What Definition Did This Canary Step Have?
canary:
steps:
- setCanaryScale:
weight: 20
- setWeight: 0
- pause: { duration: 60 }
- setCanaryScale:
matchTrafficWeight: true
- setWeight: 10
- pause: { duration: 60 }
- setWeight: 60
- pause: { duration: 60 }
- setWeight: 80
- pause: { duration: 60 }
- setWeight: 90
- pause: { duration: 60 }
- setWeight: 100
- pause: { duration: 60 }
The Argo Rollout canary configurations mentioned above appear to be normal, but the problem only surfaced during the final phase of increasing traffic from 90% to 100%. To be sure, we slightly adjusted the final configuration steps as shown below, which has assisted in bringing down the request count from 10% to 1%.
- setWeight: 90
- pause: { duration: 60 }
- setWeight: 99
- pause: { duration: 60 }
- setWeight: 100
- pause: { duration: 60 }
Root Cause
When we analyse the AWS ALB controller logs, we get to know that an update operation request was received at almost the same time. However, the actual ModifyRule action to change weight was triggered only after about 1 minute and 10 seconds. Ultimately, the problem seems to be that there is a time difference between the lb-controller’s update operation request for weight change and the actual lb-listener rule modification API.
We discovered that our use of dynamicStableScale caused older replica sets to scale down before the traffic shift from the load balancer. This created a lag between the canary weight change and the actual traffic switch from the load balancer, leading to problems. Similar to this, one issue is raised here.

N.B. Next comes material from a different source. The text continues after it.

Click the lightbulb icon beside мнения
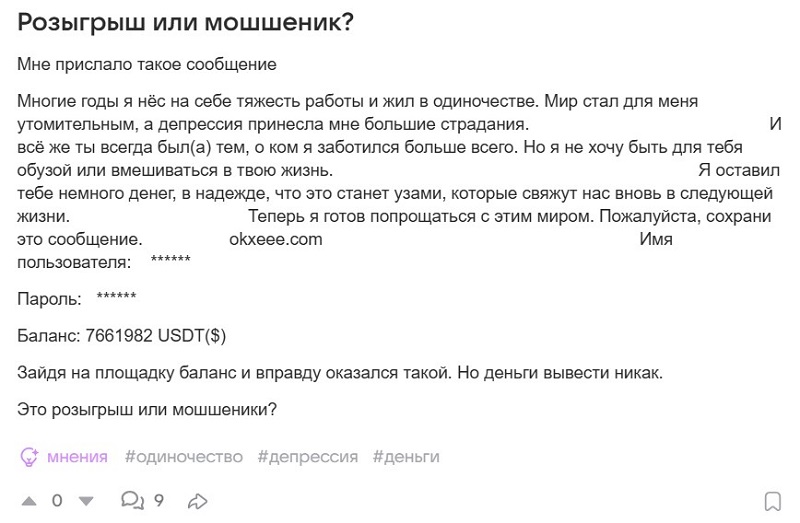 29,457
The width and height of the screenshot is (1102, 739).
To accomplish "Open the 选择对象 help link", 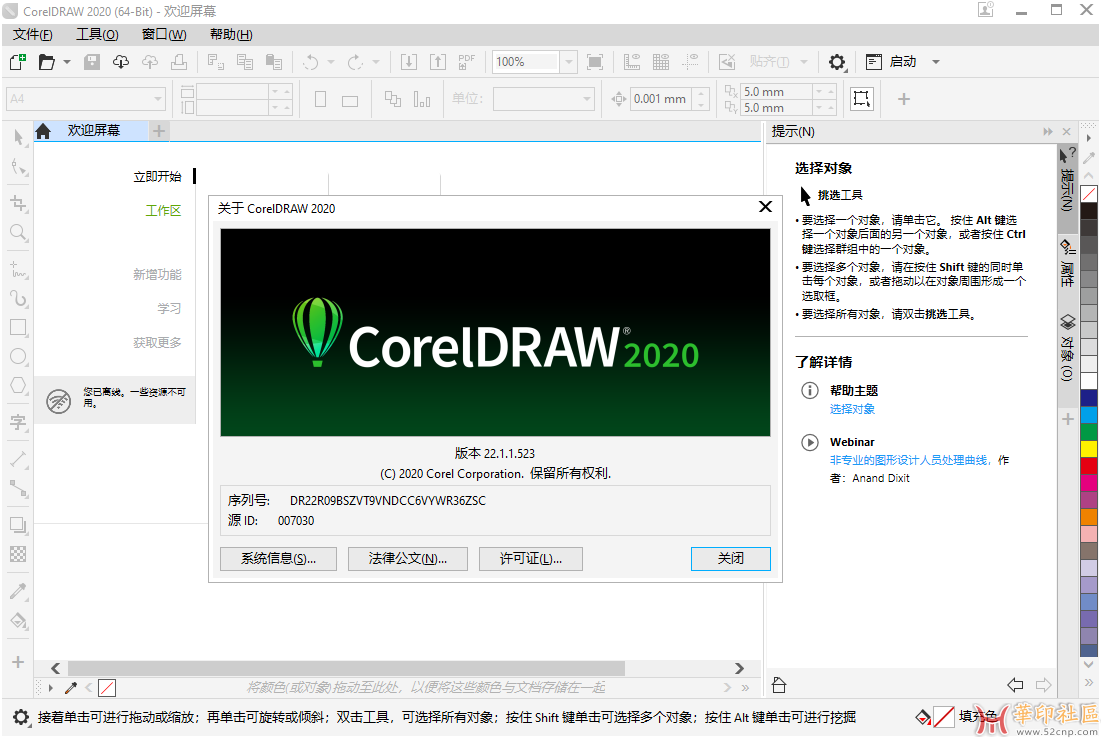I will pyautogui.click(x=852, y=409).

To address this, we disabled dynamicStableScale and increased the scaleDownDelaySeconds from 30 seconds (default) to 60 seconds, which will wait for 60 seconds before scaling down the older replicaset pods.
spec:
strategy:
canary:
dynamicStableScale: false
scaleDownDelaySeconds: 60
This solved the 502 errors entirely, but it came with a trade-off. Although we resolved the issue, we lost the benefit of downsizing the older ReplicaSets during deployment, resulting in doubled CPU, memory, and pod usage temporarily.
Conclusion
Whenever we think of using AWS ALB as traffic routing with Argo Rollout as a deployment strategy, we explicitly need to configure multiple things, which makes it difficult to set up the rollout specs as configurations can vary from application to application. As the limitation of the AWS ALB controller with the Argo Rollout dynamicStableScale while making it true. We lost the advantage of downscaling the pods during the deployment, which then led to doubling the infrastructure, which became the same as the blue and green deployment strategies. As one of the main purposes of using the canary strategy was to not double the infra from a resource and cost perspective, it got lost.